Is the binary number for 0.2 in base 10.
Now to normalize this I need 1.xxxx so I shift left 3 and get
1.1001100110011 * 2^(-3)
IEEE 754 single precision format (mantissa and fraction are the same thing)
seeeeeeeemmmmmmmmmmmmmmmmmmmmmmm
Positive number so the sign s is zero
exponent is 2 to the power e-127
so we add 127 bias to -3 and get 124 0x7c
note since the 1.xxxx is implied no reason to waste the 1 that is removed we just put the fraction in.
0 01111100 10011001100110011001100
0011 1110 0100 1100 1100 1100 1100 1100
0x3E4CCCCC
Now I cheated and let the computer convert this for me and got:
0 01111100 10011001100110011001101
0x3E4CCCCD
and that makes sense because before we chop of the end we have 11001 that last bit being chopped off is greater than or equal to half our base so we round up if we want to round that makes it a 1101. When we have base ten to round up we need equal to or half the base so 5 0.105 rounds up to 0.11. so in binary 0.11001 rounds up to 0.1101.
so half point format appears to be
seeeeemmmmmmmmmm
and the bias is 2^(e-15)
so we add 15 to -3 we get 12
s is 0 it is positive e is 12 and m is I assume without the implied 1 bit so
0 01100 1001100110
0011 0010 0110 0110
0x3266
where it gets chopped off was a 0 so it doesnt round up assuming a round up rounding mode...
so that is a normalized version of 0.2 in 16 bit IEEE floating point format.
Now if you read wikipedia which is good enough to understand this, if when you normalize this to 1.xxxxx you will shift left (or right if greater than 1.xxxx, left if less than 1.xxxx which it is in this case) some number N bits to do that so your number is 1.xxxx times 2^(-N) as shown in the wikipedia page
Emin = 000012 − 011112 = −14
So an N of 14 is the worst case you can have if you have to shift more than 14 bits you cannot normalize this number. so they have a case for this shown in wikipedia, they call it subnormal same as denormal. you shift it 14 bits to the left which is implied by the 2^-14 so you convert your binary number into 0.xxxxxxxxxx * 2^-14, whatever the first ten xxxxx bits that is your mantissa/fraction. and the exponent in the encoding is a special number 00000
so 0 00000 xxxxxxxxxx is the encoding for a denormal in IEEE 754 half point binary.
The mantissa (OPs ? bits) of a half, float or double is normalized to remove the leading zeros.
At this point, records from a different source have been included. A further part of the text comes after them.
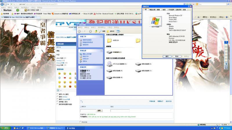232x130 pixels.
Task: Collapse the Other Places panel
Action: 101,51
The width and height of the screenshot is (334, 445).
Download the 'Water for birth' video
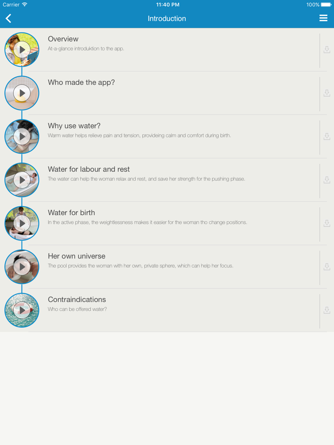pos(327,223)
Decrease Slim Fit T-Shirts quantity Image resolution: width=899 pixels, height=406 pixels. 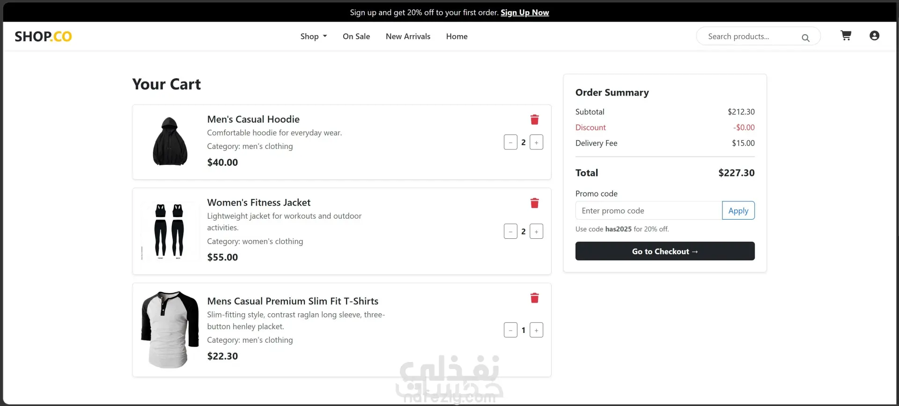coord(510,330)
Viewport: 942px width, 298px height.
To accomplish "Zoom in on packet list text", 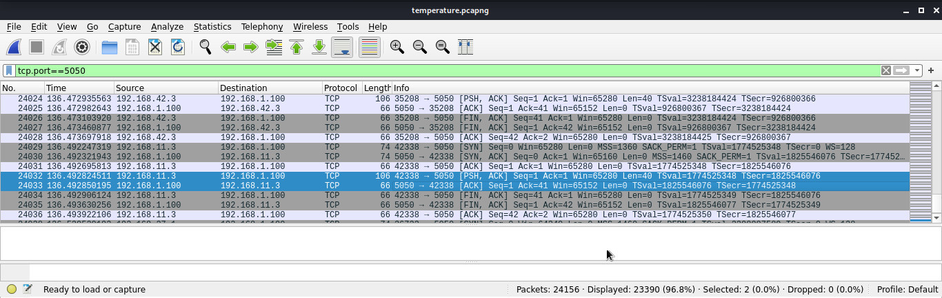I will (x=397, y=47).
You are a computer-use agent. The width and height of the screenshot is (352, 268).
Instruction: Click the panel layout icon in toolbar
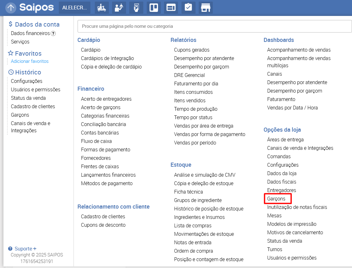click(x=171, y=8)
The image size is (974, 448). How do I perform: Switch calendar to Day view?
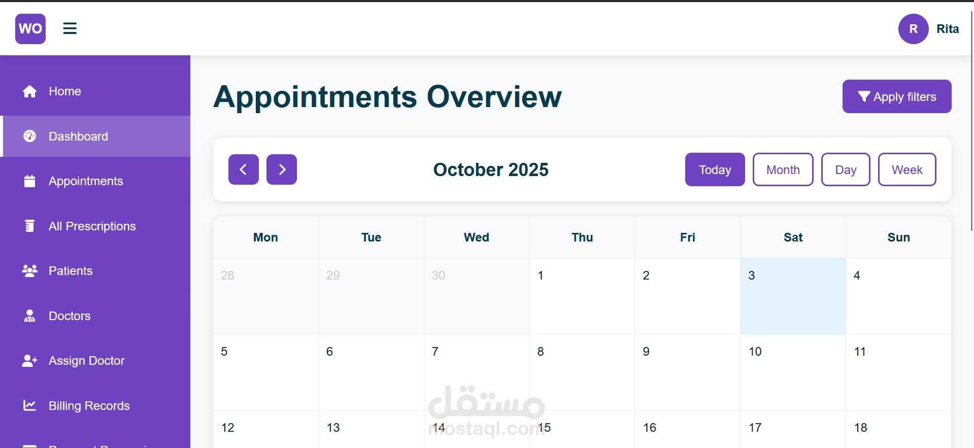(846, 169)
Usually this is done until the number is, 1.0 <= number < 2.0. But in this case the number is in the sub-normals range (The exponent is 00000 as you've already established. Which means the original number was less than the minimum normal of 6.10352 × 10^−5, ie when you're trying to shift to make the number 1.0 <= number < 2.0, you hit the exponents minimum limit), in this case they shift 15 times, ie multiply by 2^15 and store as many bits after the point as possible (for half floats this is 10bits). Doing this means they can store very small numbers, because for the sub-normal range they have an implicit 0. in front of the mantissa when restoring the number and they allow leading zeros on the mantissa.
So 0.0000211 = b'0.000000000000000101100001111111111100111...
2^15 * 0.0000211 = 0.6914048 = b'0.101100001111111111100111...
We store 1011000011 because the sub normal range removes the implicit 0. (ie for 0.XXXXXXXXXX we only store the Xs)
So in this case the mantissa (OPs ? bits) are 1011000011
This can be checked with python using numpy and struct
So for your final... At the very least you're going to need to learn how to turn a decimal less than 1.0 into a binary, and remember a few rules. You seem to be on top of calculating the exponent.
Have a look at...
https://math.stackexchange.com/questions/1128204/how-to-convert-from-floating-point-binary-to-decimal-in-half-precision16-bits
One of the answers to this question has python code for the whole conversion. Which may be useful for learning.